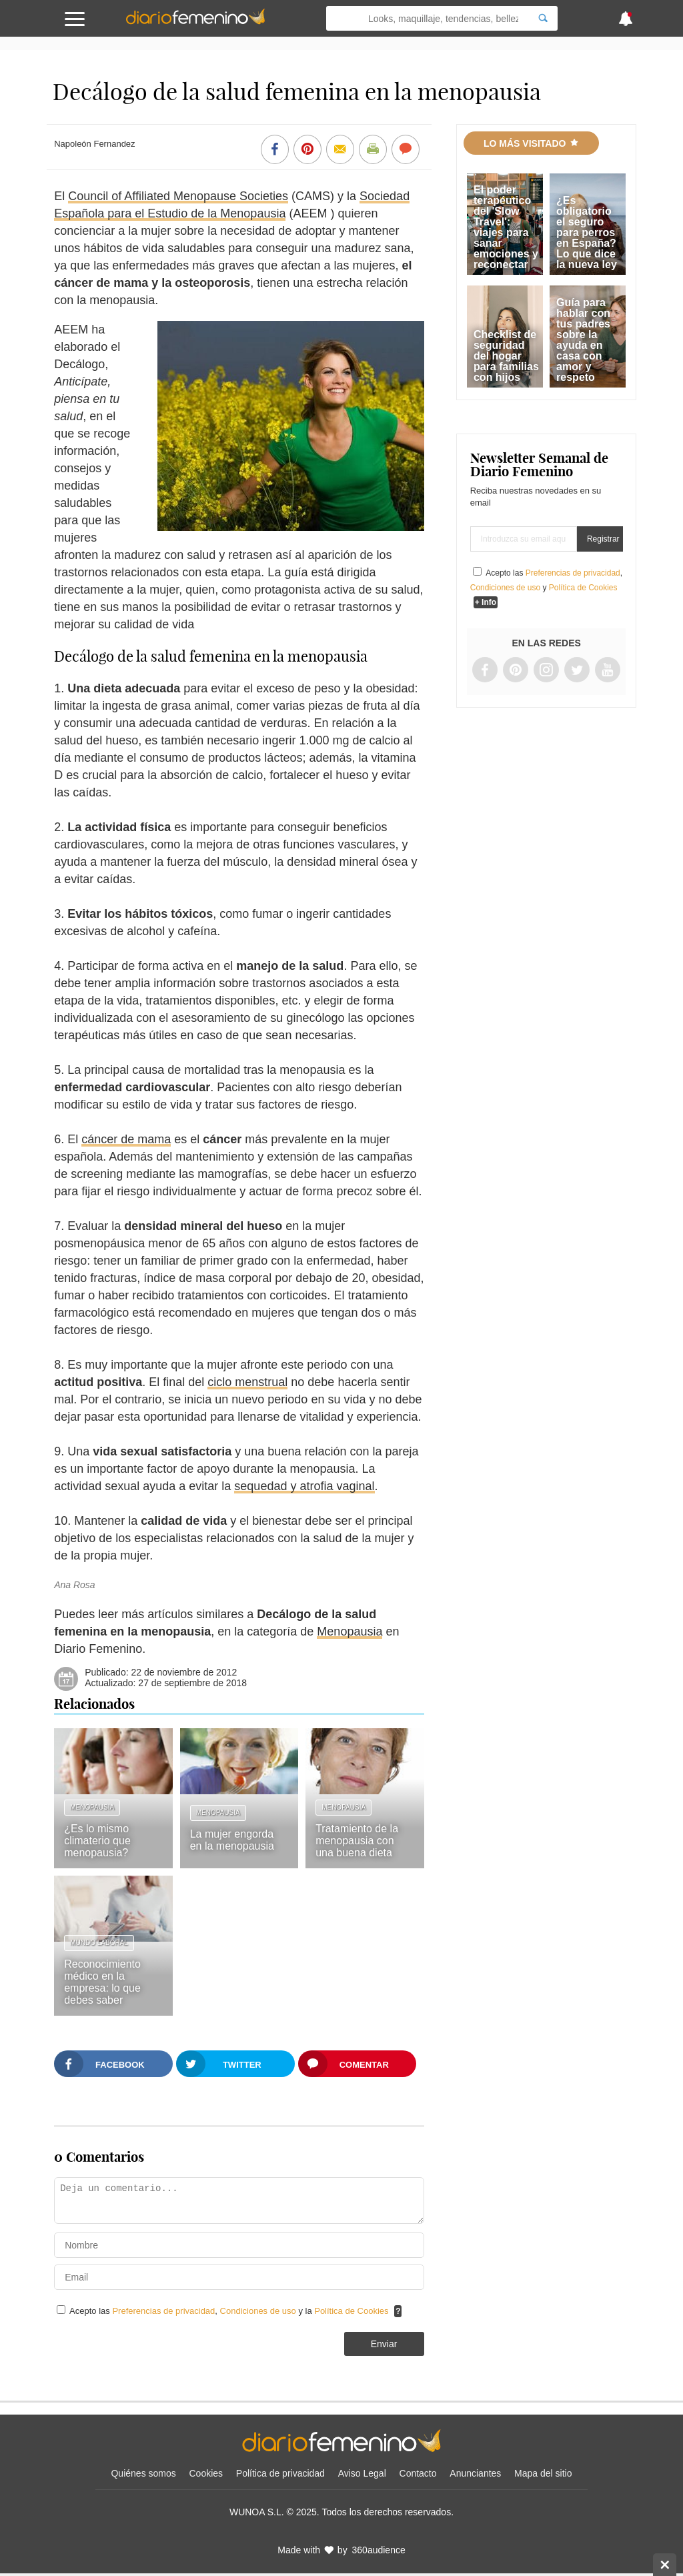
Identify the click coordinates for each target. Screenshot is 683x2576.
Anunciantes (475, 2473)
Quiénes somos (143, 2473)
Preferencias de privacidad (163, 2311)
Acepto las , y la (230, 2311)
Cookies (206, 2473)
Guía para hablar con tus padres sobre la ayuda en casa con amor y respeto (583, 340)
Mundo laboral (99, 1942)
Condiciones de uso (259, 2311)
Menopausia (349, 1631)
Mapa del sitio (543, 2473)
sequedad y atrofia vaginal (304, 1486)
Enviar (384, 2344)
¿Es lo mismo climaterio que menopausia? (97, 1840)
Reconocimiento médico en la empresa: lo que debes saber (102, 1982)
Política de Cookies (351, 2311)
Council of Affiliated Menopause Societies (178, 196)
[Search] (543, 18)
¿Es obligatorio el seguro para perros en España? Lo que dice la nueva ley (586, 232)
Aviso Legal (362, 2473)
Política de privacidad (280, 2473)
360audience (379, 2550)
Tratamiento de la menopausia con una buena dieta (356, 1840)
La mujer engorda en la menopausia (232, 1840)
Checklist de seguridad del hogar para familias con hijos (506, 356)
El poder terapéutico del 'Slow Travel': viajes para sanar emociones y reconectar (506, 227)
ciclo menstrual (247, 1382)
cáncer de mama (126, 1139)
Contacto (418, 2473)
◇ ◇ ◇ ◇ ◇
Arrange every line of the records above as a Markdown table with two columns, "Row" and "Record text", numbering each line and skipping blank lines. Leave the pictures out.

▶ ANSWER TO THIS TASK:
| Row | Record text |
|---|---|
| 1 | Identify the click coordinates for each target. Screenshot is 683x2576. |
| 2 | Anunciantes (475, 2473) |
| 3 | Quiénes somos (143, 2473) |
| 4 | Preferencias de privacidad (163, 2311) |
| 5 | Acepto las , y la (230, 2311) |
| 6 | Cookies (206, 2473) |
| 7 | Guía para hablar con tus padres sobre la ayuda en casa con amor y respeto (583, 340) |
| 8 | Mundo laboral (99, 1942) |
| 9 | Condiciones de uso (259, 2311) |
| 10 | Menopausia (349, 1631) |
| 11 | Mapa del sitio (543, 2473) |
| 12 | sequedad y atrofia vaginal (304, 1486) |
| 13 | Enviar (384, 2344) |
| 14 | ¿Es lo mismo climaterio que menopausia? (97, 1840) |
| 15 | Reconocimiento médico en la empresa: lo que debes saber (102, 1982) |
| 16 | Política de Cookies (351, 2311) |
| 17 | Council of Affiliated Menopause Societies (178, 196) |
| 18 | [Search] (543, 18) |
| 19 | ¿Es obligatorio el seguro para perros en España? Lo que dice la nueva ley (586, 232) |
| 20 | Aviso Legal (362, 2473) |
| 21 | Política de privacidad (280, 2473) |
| 22 | 360audience (379, 2550) |
| 23 | Tratamiento de la menopausia con una buena dieta (356, 1840) |
| 24 | La mujer engorda en la menopausia (232, 1840) |
| 25 | Checklist de seguridad del hogar para familias con hijos (506, 356) |
| 26 | El poder terapéutico del 'Slow Travel': viajes para sanar emociones y reconectar (506, 227) |
| 27 | ciclo menstrual (247, 1382) |
| 28 | cáncer de mama (126, 1139) |
| 29 | Contacto (418, 2473) |